**Excerpted passage**

--- START ---

"PWID [People Who Inject Drugs] accounted for 9 per cent of new adult HIV infections worldwide in 2020, with the proportion rising to 20 per cent outside sub-Saharan Africa, where HIV disproportionately affects adolescent girls and young women.91 UNODC, UNAIDS, WHO and the World Bank jointly estimated that in 2020 approximately one in every eight (12.4 per cent, down from 12.6 per cent in 2019) PWID worldwide were living with HIV, amounting to 1.4 million people.

"The latest UNAIDS estimates suggest that in 2020, PWID had a risk of acquiring HIV that was 35 times greater than that of people who do not inject drugs.92 This underlines the greater vulnerability of PWID to HIV infection than have other key population groups more likely to be exposed to HIV or to transmit it.93, 94

"As a tool to monitor progress in the testing and treatment of HIV, UNAIDS established the 90-90-90 targets in 2014 with the aim that by 2020, 90 per cent of people living with HIV would know their HIV status, 90 per cent of those diagnosed would be receiving antiretroviral treatment, and 90 per cent of those receiving treatment would have achieved viral suppression.95 The sub-population of PWID living with HIV seems to be particularly far from these targets as shown by a study in selected countries in Europe and Central Asia.96

"Eastern Europe and South-West Asia continue to be the subregions with the highest estimated prevalence of HIV among PWID, with more than one in four PWID in those two regions living with HIV. According to UNAIDS, Eastern Europe and Central Asia (as defined geographically by UNAIDS) is the region with the world’s fastest growing HIV epidemic, with the annual number of new adult HIV infections increasing by an estimated 43 per cent between 2010 and 2020. This is in contrast to a 31 per cent decline in the annual number of new adult HIV infections globally in the same period.97"

Source

UNODC, World Drug Report 2022 (United Nations publication, 2022).

--- END ---

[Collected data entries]

--- START ---

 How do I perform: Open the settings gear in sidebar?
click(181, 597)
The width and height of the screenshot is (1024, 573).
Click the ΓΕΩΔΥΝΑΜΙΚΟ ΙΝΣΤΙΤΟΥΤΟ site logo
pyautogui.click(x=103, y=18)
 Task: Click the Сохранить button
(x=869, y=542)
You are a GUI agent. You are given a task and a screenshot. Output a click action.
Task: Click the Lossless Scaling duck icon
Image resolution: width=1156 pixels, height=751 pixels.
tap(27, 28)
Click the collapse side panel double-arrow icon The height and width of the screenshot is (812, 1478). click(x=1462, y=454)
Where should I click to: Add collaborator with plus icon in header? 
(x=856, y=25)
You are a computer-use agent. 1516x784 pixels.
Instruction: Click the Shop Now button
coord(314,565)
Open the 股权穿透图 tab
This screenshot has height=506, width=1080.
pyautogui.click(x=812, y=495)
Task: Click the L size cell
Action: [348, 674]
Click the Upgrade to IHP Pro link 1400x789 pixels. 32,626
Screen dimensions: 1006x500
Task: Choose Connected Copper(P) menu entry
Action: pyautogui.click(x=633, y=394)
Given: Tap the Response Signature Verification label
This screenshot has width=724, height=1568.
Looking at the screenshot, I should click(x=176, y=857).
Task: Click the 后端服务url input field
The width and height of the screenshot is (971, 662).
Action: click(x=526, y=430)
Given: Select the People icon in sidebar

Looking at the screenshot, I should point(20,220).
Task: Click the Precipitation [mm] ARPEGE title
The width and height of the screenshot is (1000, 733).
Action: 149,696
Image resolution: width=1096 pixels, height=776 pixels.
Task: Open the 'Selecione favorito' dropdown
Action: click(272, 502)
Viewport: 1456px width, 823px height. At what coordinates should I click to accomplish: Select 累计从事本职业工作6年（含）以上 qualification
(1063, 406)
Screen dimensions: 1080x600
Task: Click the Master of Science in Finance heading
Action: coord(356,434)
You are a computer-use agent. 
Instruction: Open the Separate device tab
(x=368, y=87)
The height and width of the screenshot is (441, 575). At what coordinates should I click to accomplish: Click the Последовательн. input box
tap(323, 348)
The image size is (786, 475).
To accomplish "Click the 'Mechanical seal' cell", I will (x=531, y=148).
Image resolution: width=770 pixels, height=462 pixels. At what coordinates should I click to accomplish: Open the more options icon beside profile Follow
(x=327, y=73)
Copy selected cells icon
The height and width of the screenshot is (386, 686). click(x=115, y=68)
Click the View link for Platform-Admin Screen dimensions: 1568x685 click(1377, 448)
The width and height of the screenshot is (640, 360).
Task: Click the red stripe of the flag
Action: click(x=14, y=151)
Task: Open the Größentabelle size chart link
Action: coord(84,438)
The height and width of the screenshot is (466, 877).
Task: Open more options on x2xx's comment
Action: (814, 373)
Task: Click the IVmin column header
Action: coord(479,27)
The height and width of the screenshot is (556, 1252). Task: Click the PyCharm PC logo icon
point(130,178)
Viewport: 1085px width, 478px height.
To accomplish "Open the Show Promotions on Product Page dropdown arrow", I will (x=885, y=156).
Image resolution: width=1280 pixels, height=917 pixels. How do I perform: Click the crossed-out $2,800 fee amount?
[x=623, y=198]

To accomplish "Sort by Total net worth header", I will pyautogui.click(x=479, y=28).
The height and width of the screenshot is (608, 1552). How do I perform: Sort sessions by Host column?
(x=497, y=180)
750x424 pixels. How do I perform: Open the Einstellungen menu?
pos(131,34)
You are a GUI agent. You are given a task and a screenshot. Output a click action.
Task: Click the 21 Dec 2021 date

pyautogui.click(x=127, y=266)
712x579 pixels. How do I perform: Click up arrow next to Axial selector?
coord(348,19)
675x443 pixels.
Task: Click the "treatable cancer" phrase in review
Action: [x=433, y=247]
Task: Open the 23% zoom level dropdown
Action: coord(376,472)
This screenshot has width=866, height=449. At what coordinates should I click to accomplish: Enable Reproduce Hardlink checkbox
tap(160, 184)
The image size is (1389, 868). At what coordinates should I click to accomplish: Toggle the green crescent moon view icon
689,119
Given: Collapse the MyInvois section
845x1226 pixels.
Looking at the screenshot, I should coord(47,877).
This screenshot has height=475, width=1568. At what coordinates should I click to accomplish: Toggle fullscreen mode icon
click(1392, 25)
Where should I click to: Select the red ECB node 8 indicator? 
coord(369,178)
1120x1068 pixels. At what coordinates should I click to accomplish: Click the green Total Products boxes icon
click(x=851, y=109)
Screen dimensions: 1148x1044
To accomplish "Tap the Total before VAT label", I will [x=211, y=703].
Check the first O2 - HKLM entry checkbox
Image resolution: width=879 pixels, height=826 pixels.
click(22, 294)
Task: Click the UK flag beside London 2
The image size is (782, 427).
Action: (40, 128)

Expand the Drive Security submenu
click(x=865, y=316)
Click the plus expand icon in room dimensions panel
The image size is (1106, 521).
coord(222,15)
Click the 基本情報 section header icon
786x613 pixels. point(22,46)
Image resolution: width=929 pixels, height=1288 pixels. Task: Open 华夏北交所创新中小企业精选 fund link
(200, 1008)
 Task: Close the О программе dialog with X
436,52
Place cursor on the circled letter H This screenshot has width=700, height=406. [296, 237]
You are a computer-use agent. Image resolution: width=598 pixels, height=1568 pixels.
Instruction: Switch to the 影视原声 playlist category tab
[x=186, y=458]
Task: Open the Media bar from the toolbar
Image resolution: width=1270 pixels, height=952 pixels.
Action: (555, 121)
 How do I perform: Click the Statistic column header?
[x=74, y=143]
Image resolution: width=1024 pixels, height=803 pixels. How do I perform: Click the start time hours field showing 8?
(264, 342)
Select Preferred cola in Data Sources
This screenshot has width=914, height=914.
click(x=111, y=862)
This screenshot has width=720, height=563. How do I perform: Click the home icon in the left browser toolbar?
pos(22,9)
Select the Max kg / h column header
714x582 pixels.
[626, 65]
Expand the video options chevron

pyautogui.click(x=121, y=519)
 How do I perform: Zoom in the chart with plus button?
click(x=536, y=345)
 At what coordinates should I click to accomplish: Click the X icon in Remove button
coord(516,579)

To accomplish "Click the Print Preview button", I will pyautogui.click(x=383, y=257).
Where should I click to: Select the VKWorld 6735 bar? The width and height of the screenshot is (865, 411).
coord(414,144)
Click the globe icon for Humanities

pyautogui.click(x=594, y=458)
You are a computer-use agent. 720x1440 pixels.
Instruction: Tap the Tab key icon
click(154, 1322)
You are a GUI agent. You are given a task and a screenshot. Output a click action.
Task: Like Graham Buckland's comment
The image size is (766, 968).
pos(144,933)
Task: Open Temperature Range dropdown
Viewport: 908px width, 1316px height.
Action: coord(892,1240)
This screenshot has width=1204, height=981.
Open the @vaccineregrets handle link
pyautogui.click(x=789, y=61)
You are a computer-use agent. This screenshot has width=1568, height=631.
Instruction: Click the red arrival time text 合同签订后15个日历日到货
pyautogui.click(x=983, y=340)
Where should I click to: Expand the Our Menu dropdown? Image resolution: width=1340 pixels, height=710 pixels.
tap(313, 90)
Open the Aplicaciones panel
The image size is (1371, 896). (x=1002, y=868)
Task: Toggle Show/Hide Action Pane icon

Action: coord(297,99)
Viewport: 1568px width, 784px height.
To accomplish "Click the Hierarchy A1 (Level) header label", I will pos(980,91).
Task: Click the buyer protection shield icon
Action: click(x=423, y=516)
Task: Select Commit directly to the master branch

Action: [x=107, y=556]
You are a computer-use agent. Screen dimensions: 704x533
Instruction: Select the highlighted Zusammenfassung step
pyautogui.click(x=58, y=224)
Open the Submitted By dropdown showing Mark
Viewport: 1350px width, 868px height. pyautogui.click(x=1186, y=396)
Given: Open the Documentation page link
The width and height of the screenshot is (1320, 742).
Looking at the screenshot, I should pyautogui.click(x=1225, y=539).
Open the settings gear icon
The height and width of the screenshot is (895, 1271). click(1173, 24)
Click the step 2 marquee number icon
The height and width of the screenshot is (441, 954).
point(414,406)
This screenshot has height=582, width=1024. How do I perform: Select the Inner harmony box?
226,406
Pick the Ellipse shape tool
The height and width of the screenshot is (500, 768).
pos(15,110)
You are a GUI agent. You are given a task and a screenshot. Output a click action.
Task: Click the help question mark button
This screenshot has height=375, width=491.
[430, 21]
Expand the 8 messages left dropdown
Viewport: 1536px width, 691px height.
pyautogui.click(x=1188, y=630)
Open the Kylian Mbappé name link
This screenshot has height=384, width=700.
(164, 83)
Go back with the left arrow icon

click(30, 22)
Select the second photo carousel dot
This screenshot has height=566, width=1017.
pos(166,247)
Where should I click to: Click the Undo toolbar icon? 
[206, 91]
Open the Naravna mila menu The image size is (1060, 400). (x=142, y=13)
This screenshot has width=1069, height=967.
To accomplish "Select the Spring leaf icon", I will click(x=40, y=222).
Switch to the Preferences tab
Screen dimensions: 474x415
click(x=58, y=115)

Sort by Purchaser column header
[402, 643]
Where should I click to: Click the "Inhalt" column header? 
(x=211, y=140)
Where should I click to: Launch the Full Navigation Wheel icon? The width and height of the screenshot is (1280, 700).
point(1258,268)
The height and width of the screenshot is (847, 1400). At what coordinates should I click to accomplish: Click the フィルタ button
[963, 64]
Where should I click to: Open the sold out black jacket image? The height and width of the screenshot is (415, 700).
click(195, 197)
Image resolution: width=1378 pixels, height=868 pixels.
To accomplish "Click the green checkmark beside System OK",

--- END ---

**What to do**
- A) In the passage on HIV among people who inject drugs, what share of new adult HIV infections worldwide in 2020 did people who inject drugs account for?
- B) Name every organization that, according to the passage on HIV among people who inject drugs, jointly estimated the proportion of people who inject drugs living with HIV in 2020.

**Task responses**
- A) 9 percent

- B) UNODC, UNAIDS, WHO, and the World Bank